Directions for this task
Determine how many lines below contain the word "will", then state only that figure.

Records from a collection
-*-*-
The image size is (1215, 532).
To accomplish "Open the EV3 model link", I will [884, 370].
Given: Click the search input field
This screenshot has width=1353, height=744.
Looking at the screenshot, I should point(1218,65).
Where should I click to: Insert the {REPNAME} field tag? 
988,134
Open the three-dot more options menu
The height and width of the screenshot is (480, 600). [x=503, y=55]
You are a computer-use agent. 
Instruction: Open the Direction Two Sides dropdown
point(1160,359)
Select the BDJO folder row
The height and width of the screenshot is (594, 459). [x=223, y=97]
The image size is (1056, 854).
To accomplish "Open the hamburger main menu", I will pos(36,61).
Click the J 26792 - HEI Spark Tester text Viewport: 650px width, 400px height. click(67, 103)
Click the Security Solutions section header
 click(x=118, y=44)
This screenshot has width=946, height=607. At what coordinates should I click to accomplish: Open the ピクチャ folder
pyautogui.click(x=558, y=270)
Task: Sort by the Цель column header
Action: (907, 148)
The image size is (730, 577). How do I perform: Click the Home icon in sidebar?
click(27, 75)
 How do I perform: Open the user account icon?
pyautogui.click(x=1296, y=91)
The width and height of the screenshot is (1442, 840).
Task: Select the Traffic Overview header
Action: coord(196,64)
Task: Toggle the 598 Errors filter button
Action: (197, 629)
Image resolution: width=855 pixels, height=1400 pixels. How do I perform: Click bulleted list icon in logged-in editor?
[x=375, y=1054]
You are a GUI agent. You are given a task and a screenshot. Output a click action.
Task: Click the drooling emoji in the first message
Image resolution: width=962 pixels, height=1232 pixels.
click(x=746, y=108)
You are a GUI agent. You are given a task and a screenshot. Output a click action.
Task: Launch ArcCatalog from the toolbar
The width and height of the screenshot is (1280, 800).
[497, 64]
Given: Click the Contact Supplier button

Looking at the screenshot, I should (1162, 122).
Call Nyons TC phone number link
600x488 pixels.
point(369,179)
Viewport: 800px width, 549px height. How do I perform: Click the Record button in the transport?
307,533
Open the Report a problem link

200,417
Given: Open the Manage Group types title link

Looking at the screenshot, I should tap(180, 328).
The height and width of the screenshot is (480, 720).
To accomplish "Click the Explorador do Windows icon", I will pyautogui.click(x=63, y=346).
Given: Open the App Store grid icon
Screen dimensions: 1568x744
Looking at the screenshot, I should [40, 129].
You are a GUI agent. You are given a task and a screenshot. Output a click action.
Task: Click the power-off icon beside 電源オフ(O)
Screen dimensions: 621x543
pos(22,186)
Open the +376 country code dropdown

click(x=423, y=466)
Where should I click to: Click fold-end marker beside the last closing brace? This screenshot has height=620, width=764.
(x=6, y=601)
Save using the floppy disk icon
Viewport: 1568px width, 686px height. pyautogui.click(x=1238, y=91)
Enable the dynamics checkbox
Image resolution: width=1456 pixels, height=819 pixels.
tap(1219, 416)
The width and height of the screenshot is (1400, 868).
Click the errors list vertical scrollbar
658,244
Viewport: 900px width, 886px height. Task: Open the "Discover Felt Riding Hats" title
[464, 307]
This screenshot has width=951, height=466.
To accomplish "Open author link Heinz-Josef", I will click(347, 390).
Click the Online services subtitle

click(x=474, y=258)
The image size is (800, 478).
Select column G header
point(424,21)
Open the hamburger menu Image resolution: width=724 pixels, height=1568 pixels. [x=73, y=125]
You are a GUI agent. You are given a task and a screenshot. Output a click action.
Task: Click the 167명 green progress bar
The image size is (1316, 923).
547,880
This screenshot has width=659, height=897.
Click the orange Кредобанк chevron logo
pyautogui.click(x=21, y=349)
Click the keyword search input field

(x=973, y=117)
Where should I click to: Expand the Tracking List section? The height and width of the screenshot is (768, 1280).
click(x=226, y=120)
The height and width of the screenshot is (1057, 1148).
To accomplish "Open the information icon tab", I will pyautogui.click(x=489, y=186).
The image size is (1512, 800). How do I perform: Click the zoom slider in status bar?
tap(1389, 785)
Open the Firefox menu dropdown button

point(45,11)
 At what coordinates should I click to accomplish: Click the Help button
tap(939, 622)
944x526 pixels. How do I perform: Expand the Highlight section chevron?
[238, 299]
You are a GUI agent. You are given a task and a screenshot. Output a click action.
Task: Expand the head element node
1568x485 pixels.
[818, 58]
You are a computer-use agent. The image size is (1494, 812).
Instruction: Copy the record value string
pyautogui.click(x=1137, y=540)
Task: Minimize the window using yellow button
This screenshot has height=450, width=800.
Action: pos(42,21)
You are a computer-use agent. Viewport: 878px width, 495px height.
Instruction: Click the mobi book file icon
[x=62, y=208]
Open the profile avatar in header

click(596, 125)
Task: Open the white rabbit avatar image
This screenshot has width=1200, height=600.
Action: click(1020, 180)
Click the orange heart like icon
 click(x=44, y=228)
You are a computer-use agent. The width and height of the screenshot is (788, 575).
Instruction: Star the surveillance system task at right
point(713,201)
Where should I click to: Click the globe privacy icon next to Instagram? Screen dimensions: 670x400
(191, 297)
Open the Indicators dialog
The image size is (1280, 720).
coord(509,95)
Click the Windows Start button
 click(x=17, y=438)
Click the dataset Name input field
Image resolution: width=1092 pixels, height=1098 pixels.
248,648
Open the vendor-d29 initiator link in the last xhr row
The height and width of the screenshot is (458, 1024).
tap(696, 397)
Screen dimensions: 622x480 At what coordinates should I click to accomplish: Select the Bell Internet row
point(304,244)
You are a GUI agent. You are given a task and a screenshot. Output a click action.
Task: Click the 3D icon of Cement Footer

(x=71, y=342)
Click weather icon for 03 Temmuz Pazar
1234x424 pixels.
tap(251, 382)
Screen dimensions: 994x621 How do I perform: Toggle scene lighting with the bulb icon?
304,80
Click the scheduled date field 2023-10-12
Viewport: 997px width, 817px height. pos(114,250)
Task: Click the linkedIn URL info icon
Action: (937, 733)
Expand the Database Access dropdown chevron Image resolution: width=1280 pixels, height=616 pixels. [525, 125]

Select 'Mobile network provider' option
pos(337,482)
-*-*-
Exercise result
5